* _The tasks_:
a) In the essay about David Koehn, restate the stretch from "It’s not the" through "end of LINES.", swapping "workshop" for "seminar".
b) Render this sentence from the essay about David Koehn into Spanish: "A quarter century has gone by, as time tends to do, and now I hold in my hand a copy of Twine, a book of poems by David Koehn."
c) Using the essay about David Koehn, answer:
(i) Which college did the writer and David attend?
(ii) What prize did Twine win?
(iii) What touch of color shows in David's photo?

* _Given passage_:

· · ·

David Koehn had great hair.
It’s not the only thing I remember about him. We were in a fiction workshop together in college (Carnegie Mellon, in Pittsburgh). He was a year older. David was a sharp writer, and was helpful, thoughtful, and supportive in regards to other people’s work. (I am now thinking of one jerk in class, a tweed-jacket, Lennon-glasses sort, who was not so supportive, just for comparison’s sake.)
One night some of us went to a poetry reading by David and I recall
LIKING
how his voice would go UP
a little
at the end of LINES.
He was a cool dude. And oh man, that hair. It was thick; strong. It swooped.
A quarter century has gone by, as time tends to do, and now I hold in my hand a copy of Twine, a book of poems by David Koehn. The front tells me it was the winner of the 2013 May Sarton New Hampshire Poetry Prize. So that sounds pretty good. (Note to self: Google May Sarton.) Then I flip it over and hey, there’s a photo of David. A touch of grey, and that swoop is gone, but there’s still something going on up there.

· · ·

* _Dataset content_:
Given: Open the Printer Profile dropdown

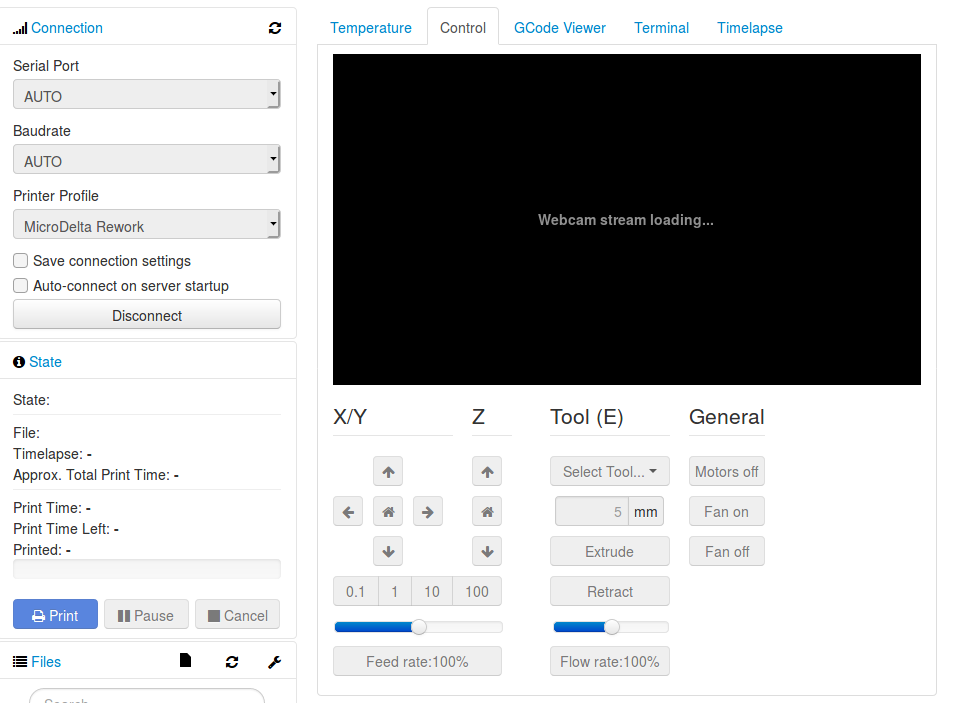Looking at the screenshot, I should tap(146, 225).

· · ·

* _The results_:
a)
It’s not the only thing I remember about him. We were in a fiction seminar together in college (Carnegie Mellon, in Pittsburgh). He was a year older. David was a sharp writer, and was helpful, thoughtful, and supportive in regards to other people’s work. (I am now thinking of one jerk in class, a tweed-jacket, Lennon-glasses sort, who was not so supportive, just for comparison’s sake.)
One night some of us went to a poetry reading by David and I recall
LIKING
how his voice would go UP
a little
at the end of LINES.

b) Ha pasado un cuarto de siglo, como suele hacer el tiempo, y ahora tengo en la mano un ejemplar de Twine, un libro de poemas de David Koehn.

c)
(i) Carnegie Mellon, in Pittsburgh
(ii) The 2013 May Sarton New Hampshire Poetry Prize
(iii) Grey